Instructions for the task :: Write out each line of the material below exactly as given.

Material provided ::

•••

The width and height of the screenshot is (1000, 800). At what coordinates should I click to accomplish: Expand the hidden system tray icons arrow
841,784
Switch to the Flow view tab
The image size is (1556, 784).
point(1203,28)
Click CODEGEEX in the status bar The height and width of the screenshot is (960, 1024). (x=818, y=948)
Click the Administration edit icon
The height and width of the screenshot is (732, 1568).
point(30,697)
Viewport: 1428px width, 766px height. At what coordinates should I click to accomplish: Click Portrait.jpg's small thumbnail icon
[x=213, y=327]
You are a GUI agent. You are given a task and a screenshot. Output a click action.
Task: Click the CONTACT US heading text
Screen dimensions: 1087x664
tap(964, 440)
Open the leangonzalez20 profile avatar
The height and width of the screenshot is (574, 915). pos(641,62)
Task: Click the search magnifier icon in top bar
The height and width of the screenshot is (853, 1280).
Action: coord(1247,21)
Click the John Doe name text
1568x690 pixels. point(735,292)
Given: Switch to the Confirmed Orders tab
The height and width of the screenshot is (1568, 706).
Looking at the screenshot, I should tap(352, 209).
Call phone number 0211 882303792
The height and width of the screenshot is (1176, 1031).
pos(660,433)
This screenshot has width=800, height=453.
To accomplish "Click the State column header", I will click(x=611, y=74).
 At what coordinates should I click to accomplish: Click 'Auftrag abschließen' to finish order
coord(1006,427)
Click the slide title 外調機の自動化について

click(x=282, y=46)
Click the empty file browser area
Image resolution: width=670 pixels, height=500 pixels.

•••

Answer space ::
The width and height of the screenshot is (1000, 800). At what coordinates should I click to accomplish: Expand the hidden system tray icons arrow
841,784
Switch to the Flow view tab
The image size is (1556, 784).
point(1203,28)
Click CODEGEEX in the status bar The height and width of the screenshot is (960, 1024). (x=818, y=948)
Click the Administration edit icon
The height and width of the screenshot is (732, 1568).
point(30,697)
Viewport: 1428px width, 766px height. At what coordinates should I click to accomplish: Click Portrait.jpg's small thumbnail icon
[x=213, y=327]
You are a GUI agent. You are given a task and a screenshot. Output a click action.
Task: Click the CONTACT US heading text
Screen dimensions: 1087x664
tap(964, 440)
Open the leangonzalez20 profile avatar
The height and width of the screenshot is (574, 915). pos(641,62)
Task: Click the search magnifier icon in top bar
The height and width of the screenshot is (853, 1280).
Action: coord(1247,21)
Click the John Doe name text
1568x690 pixels. point(735,292)
Given: Switch to the Confirmed Orders tab
The height and width of the screenshot is (1568, 706).
Looking at the screenshot, I should tap(352, 209).
Call phone number 0211 882303792
The height and width of the screenshot is (1176, 1031).
pos(660,433)
This screenshot has width=800, height=453.
To accomplish "Click the State column header", I will click(x=611, y=74).
 At what coordinates should I click to accomplish: Click 'Auftrag abschließen' to finish order
coord(1006,427)
Click the slide title 外調機の自動化について

click(x=282, y=46)
Click the empty file browser area
Image resolution: width=670 pixels, height=500 pixels.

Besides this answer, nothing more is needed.